Conséquence, les professionnels de la périnatalité « fuient » les salles de naissance, tandis que les évolutions du métier de sage-femme « visent à leur faire quitter leur cœur de métier ». Quant aux anesthésistes-réanimateurs, ils seraient parfois pressés « sans en avoir ni la compétence ni les moyens humains, de jouer le rôle du pédiatre-réanimateur dans les maternités »…

Réviser le décret de périnatalité, une urgence 

Les trois syndicats réclament la révision urgente du décret de périnatalité de 1998 qui a permis le développement de très grosses maternités sans que les ressources humaines progressent au même rythme.
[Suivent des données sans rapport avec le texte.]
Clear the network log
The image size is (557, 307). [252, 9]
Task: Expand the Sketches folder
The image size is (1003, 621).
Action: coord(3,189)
Or, les travaux de refonte de ce décret se sont arrêtés en chemin en janvier 2020 en raison de l’épidémie de Covid, mais aussi parce que les discussions sur les ratios (nombre minimum de professionnels de santé nécessaires pour la sécurité en salle de naissance) avaient échoué, analysent les trois organisations. Selon les syndicats de PH, la DGOS (ministère de la Santé) « refuse de comprendre que les conditions de sécurité maximale sont la première condition pour l’attractivité des salles de naissance ».

Décès évitables

Réclamant l’actualisation du décret périnatalité, avec des ratios de professionnels de santé médicaux (sages-femmes, obstétriciens, anesthésistes-réanimateurs, pédiatres) adaptés aux besoins, ils redoutent à défaut une « spirale infernale » : « moins de professionnels – moins de sécurité et moins de sécurité – moins de professionnels », et donc « davantage de risques, d’accidents, voire de décès évitables ».

Enfin, les trois syndicats exigent un « réel travail » sur l’attractivité de la salle de naissance, priorité à intégrer dans le chantier de la permanence des soins. Le Syngof, le SNPEH et le Snphare refusent que la qualité et la sécurité des soins « soient bradées pour des raisons économiques et/ou électoralistes ».